Smog – polluted air containing a high concentration of dust and toxic gases, the source of which are mainly cars and industrial plants.

Stink (bad smells) – the result of pollutants in the air, which irritate the olfactory receptors. Most often the stench is a mixture of a large number of different compounds present in very small quantities. The impact of unpleasant smells on human health is usually psychosomatic. Solving the problem of air pollution associated with unpleasant odors requires the use of special analytical methods (sensory analysis, olfactometer).

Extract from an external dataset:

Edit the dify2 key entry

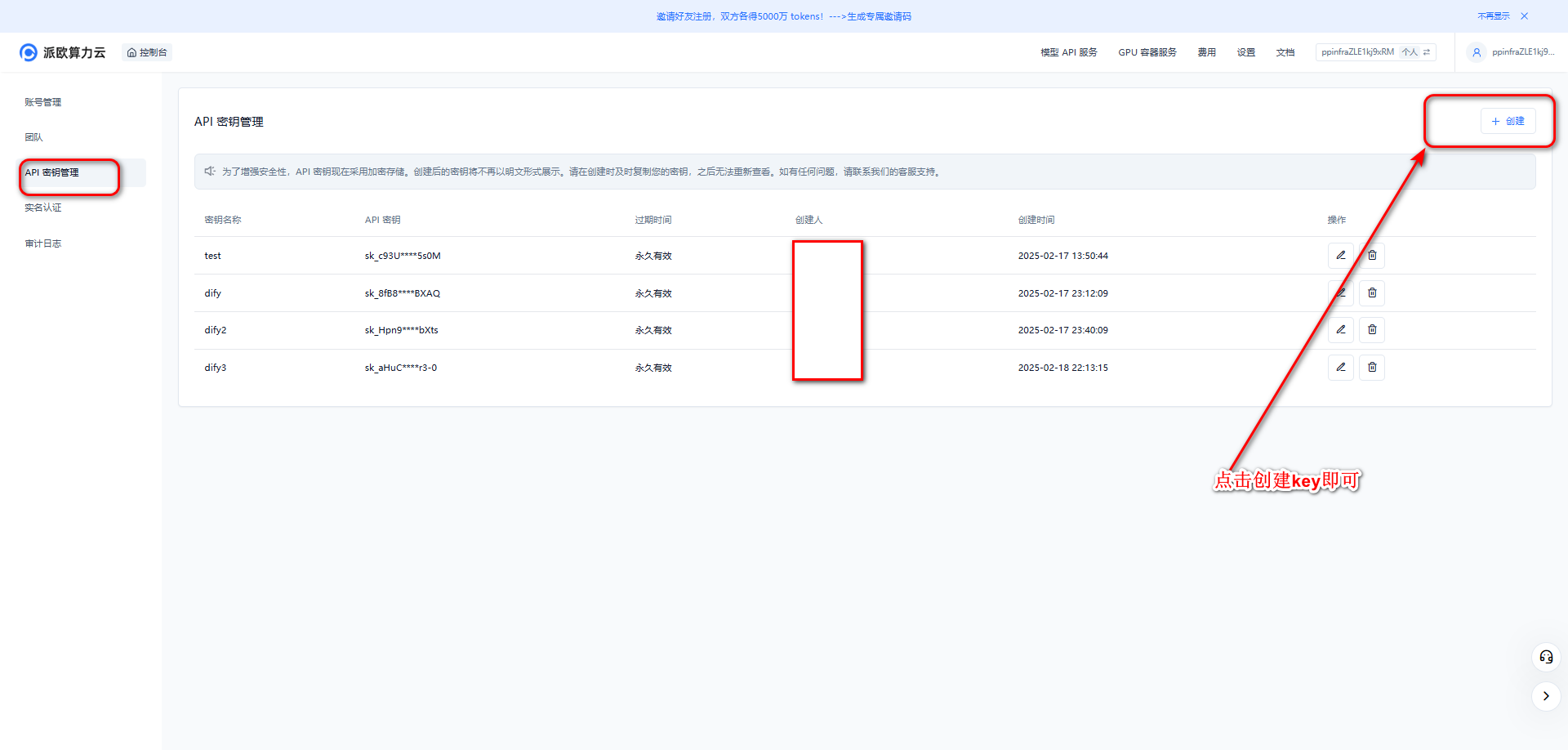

Ozone holes – reduction of ozone (O3) content at an altitude of 15-20 km. The rate of decrease is about 3% per year. Of greatest importance in this process are chlorofluorocarbons (freons), of which the released chlorine (under the influence of ultraviolet radiation) attacks ozone molecules, resulting in the release of oxygen (O2) and chlorine(II) oxide (ClO). The rate of global decrease in stratospheric ozone levels due to human activities (excluding Antarctica), estimated from satellite studies, is 0.4-0.8% per year in the northern temperate latitudes and less than 0.2% in the tropics. The ozone layer is a natural filter that protects living organisms from harmful ultraviolet radiation. In 1995, the Nobel Prize in Chemistry was awarded for research into the effects of freons on atmospheric ozone, and for research into the formation and reactions of atmospheric ozone.

The greenhouse effect is a phenomenon occurring in the planet’s atmosphere that causes the temperature of the planet, including the Earth, to rise. The effect is caused by atmospheric gases called greenhouse gases, which limit heat radiation from the Earth’s surface and lower atmosphere to space.

Air pollution caused by cars is responsible for about 1/4 of the deaths in major cities.